Na semana passada, caiu a máscara de juiz imparcial de Sérgio Moro, quando tornou-se público que o magistrado vinha barganhando havia meses ou bem o cargo de ministro do Supremo Tribunal Federal (STF) ou bem o posto de ministro da Justiça. O nazista Jair Bolsonaro, presidente supostamente eleito, optou pelo posto no Poder Executivo, e o vice-presidente Hamilton Mourão revelou que a negociação era antiga. Evidentemente, isso constitui uma prova de envolvimento político e de parcialidade de Moro, o Mazzaropi da Odebrecht, na condenação, prisão e impedimento da candidatura de Luiz Inácio Lula da Silva. Com base nessa nova revelação, a defesa do ex-presidente entrou com novo pedido de habeas corpus junto ao STF na última segunda (5). O recurso foi encaminhado à Segunda Turma da Côrte, composta por Cármen Lúcia, Celso de Mello, Gilmar Mendes, Dias Toffoli e Ricardo Lewandowski.
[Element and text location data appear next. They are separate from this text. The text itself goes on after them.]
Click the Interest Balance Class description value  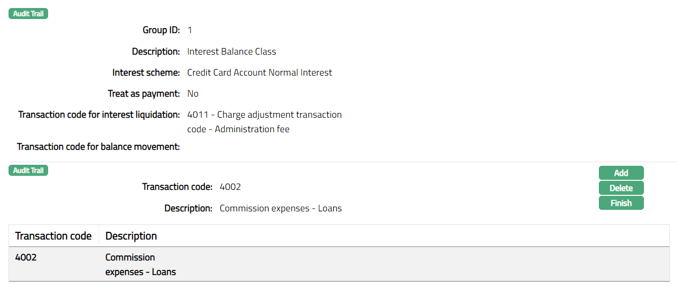tap(232, 52)
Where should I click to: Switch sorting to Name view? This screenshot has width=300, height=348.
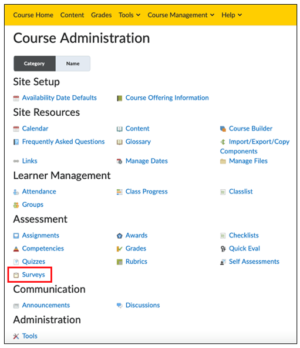tap(73, 63)
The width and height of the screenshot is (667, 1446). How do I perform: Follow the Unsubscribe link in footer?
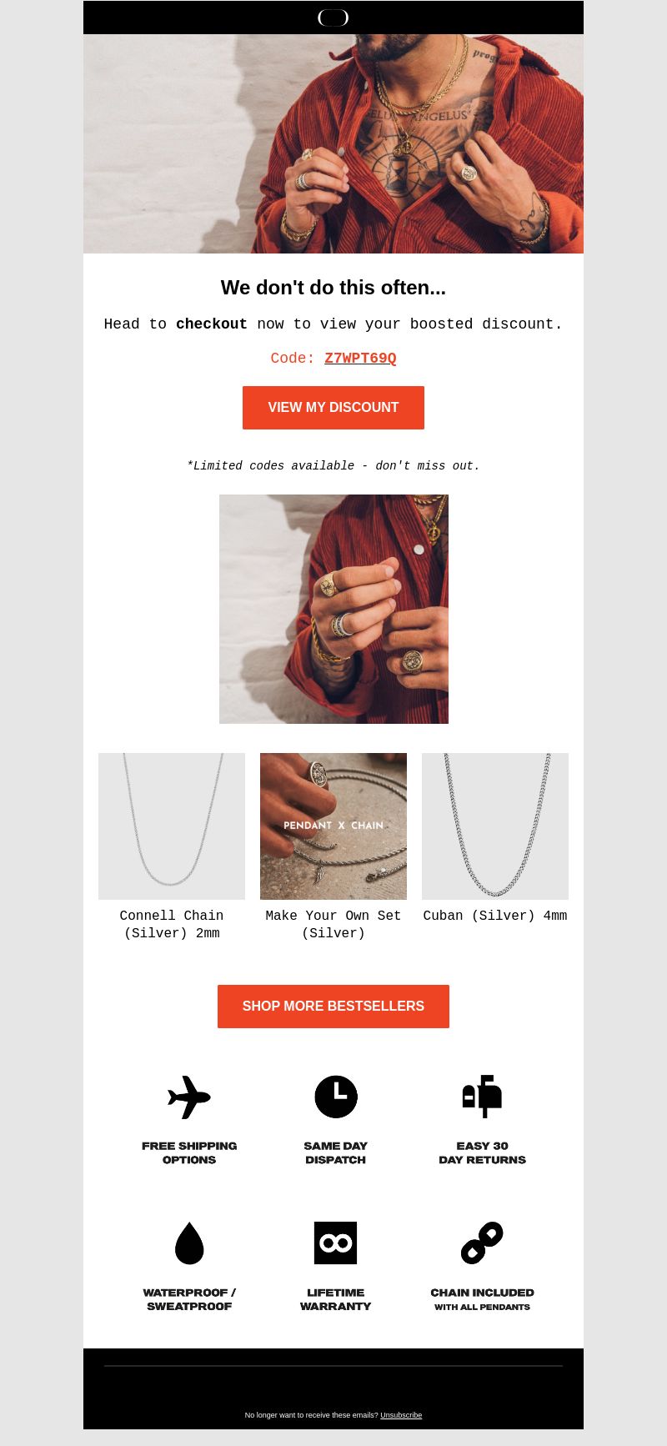coord(401,1415)
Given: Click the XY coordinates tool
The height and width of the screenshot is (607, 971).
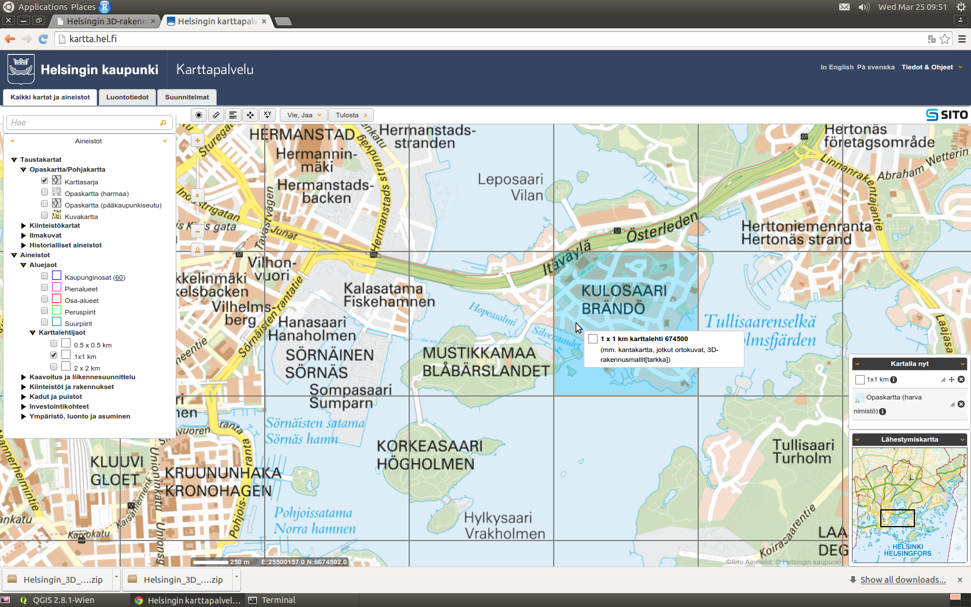Looking at the screenshot, I should tap(267, 115).
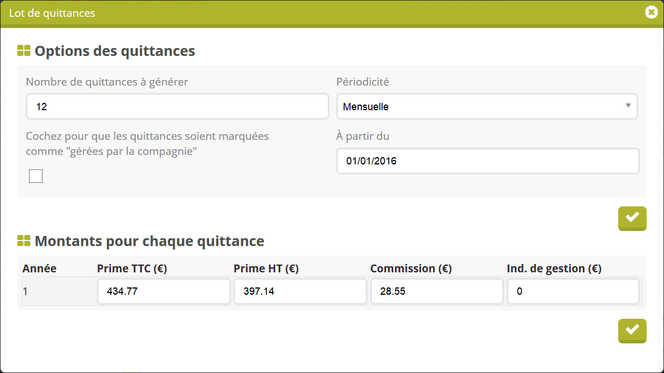Click the arrow of the Périodicité combo box
Image resolution: width=664 pixels, height=373 pixels.
click(x=628, y=106)
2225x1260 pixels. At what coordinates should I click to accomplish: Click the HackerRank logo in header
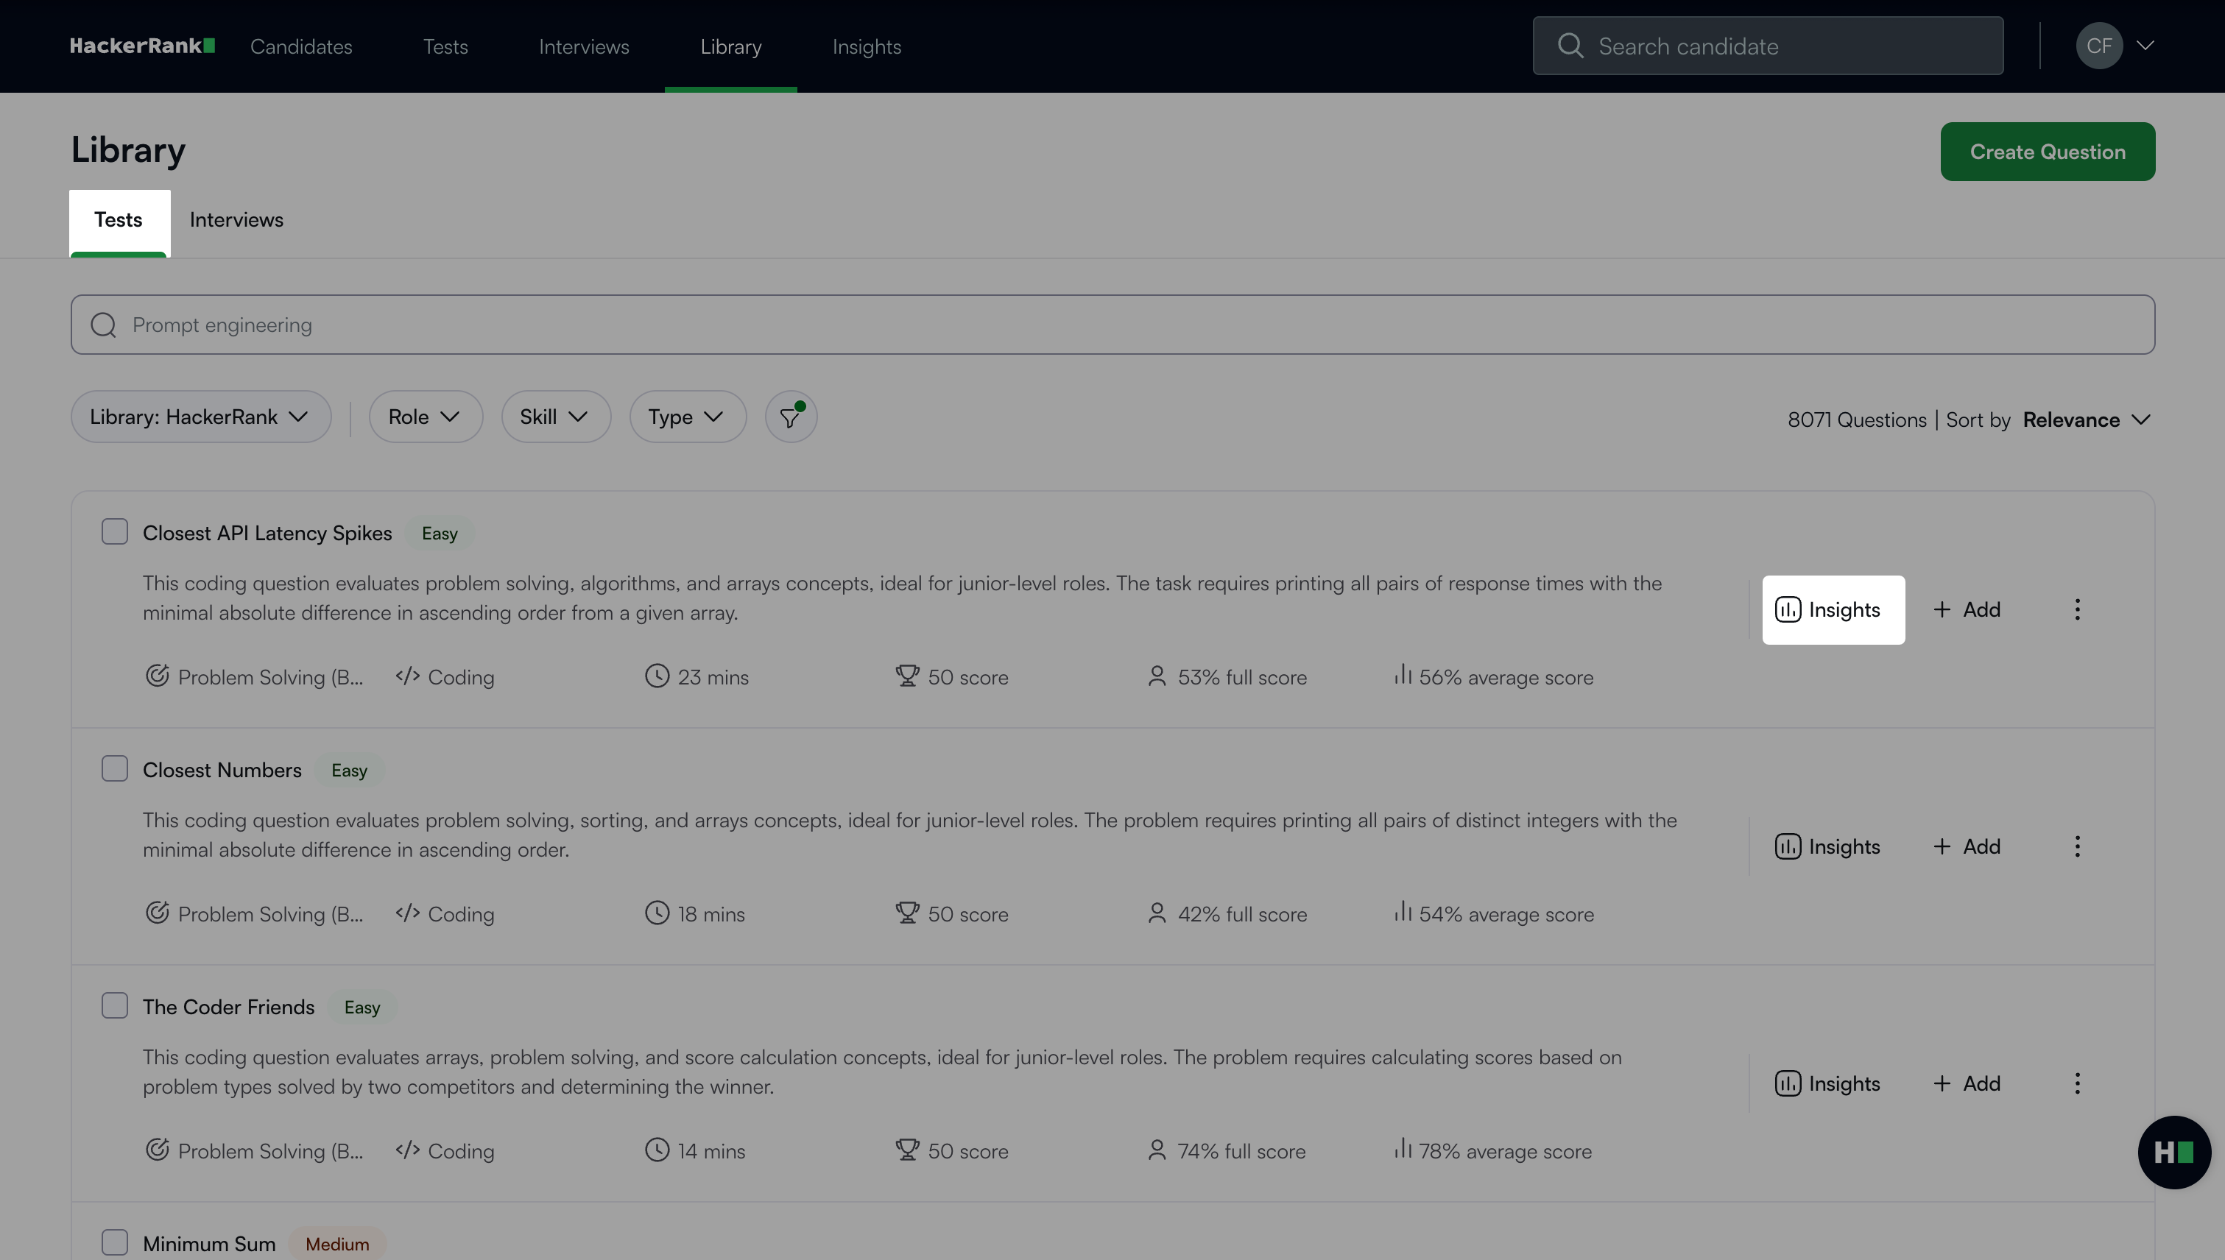tap(142, 46)
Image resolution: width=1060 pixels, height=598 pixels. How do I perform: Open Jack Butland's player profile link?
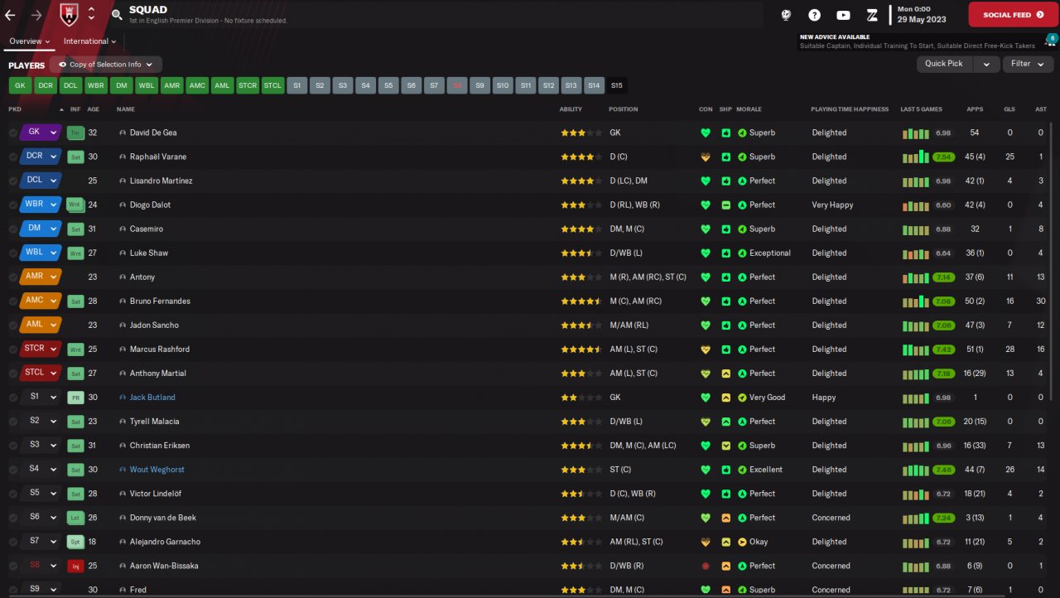point(152,398)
A bem dizer, o pedido de liberdade provisória é o mínimo a ser feito diante da perseguição política perpetrada pela Operação Lava-Jato contra a esquerda e mais especificamente contra Lula: provavelmente deve ser demandada a nulidade de todo o processo. A nomeação de Moro ao cargo de ministro só mostra aquilo que já era visível à luz do dia: o juiz, elementos da Polícia Federal, o Ministério Público, agiram com finalidade política de modo a perseguir a esquerda, o Partido dos Trabalhadores, e com a finalidade de quebrar importantes setores da economia nacional que vinham se destacando no mercado externo: as indústrias petrolífera e da construção civil. Esta operação e suas congêneres constituem uma das espinhas dorsais do golpe de Estado em curso no Brasil.
Convém lembrar, por isso mesmo, que todo o judiciário está em alguma instância comprometido com o bom andamento do golpe. O STF avalizou formalmente a condução do processo fraudulento de impeachment – inclusive com Lewandowsky presidindo a sessão no Senado –, negando-se até hoje a avaliar o mérito da questão suscitado pelos pedidos de anulação impetrados pela defesa de Dilma Rousseff há mais de dois anos. Foi o STF que negou-se sucessivas vezes a conceder habeas corpus a Lula. Foi o STF quem avalizou por jurisprudência ou por Ações Diretas diversas medidas golpistas inconstitucionais, como a cassação do direito de greve dos servidores públicos ou a prisão de réus condenados em segunda instância. Vale lembrar ainda que hoje a Côrte é comandada pelo general Fernando Azevedo e Silva, colocado pelos militares como “assessor” de Dias Toffoli na Presidência.
Se a Primeira Turma do STF é chamada de “câmara de gás” – de onde ninguém sai vivo – considera-se tradicionalmente que a Segunda Turma do STF tem perfil mais garantista – ou seja, que manipula menos a letra da lei em função de interesses políticos e econômicos, garantindo os direitos e liberdades políticos e individuais dos cidadãos. Em “condições normais” e em casos comuns, certamente seria o caso. Não se pode ter qualquer ilusão, porém, quando o réu é uma liderança popular – ainda mais Lula –, e num contexto de golpe de Estado, em que direitos vêm sendo subtraídos corriqueiramente à população, em que uma presidente legitimamente eleita foi tirada do poder num processo manifestamente ilegal e em que um nazifascista ascendeu ao comando do País por meio de eleições fraudulentas. Da continuidade do encarceramento de Lula depende visceralmente o andamento do golpe de Estado, o aprofundamento dos ataques à população, a privatização e entrega desenfreadas do nosso patrimônio ao estrangeiro. Para Lula, enfim, qualquer instância do Judiciário é hoje uma “câmara de gás”.
Certamente a iniciativa jurídica não basta: somente um processo real de mobilização da classe trabalhadora com seus instrumentos tradicionais de pressão política será capaz de mudar a relação de forças reais em jogo. Não basta a letra da lei, não bastam os acordos de camarilha, não bastam a campanha eleitoral e os votos (jogados no lixo pela fraude nas urnas). Não basta, enfim, o combate inscrito à esfera institucional, completamente dominada pela direita golpista. Numa situação análoga à questão da anulação do impeachment de Dilma Rousseff, o STF só libertará Lula algum dia caso haja uma pressão irresistível do povo nas ruas.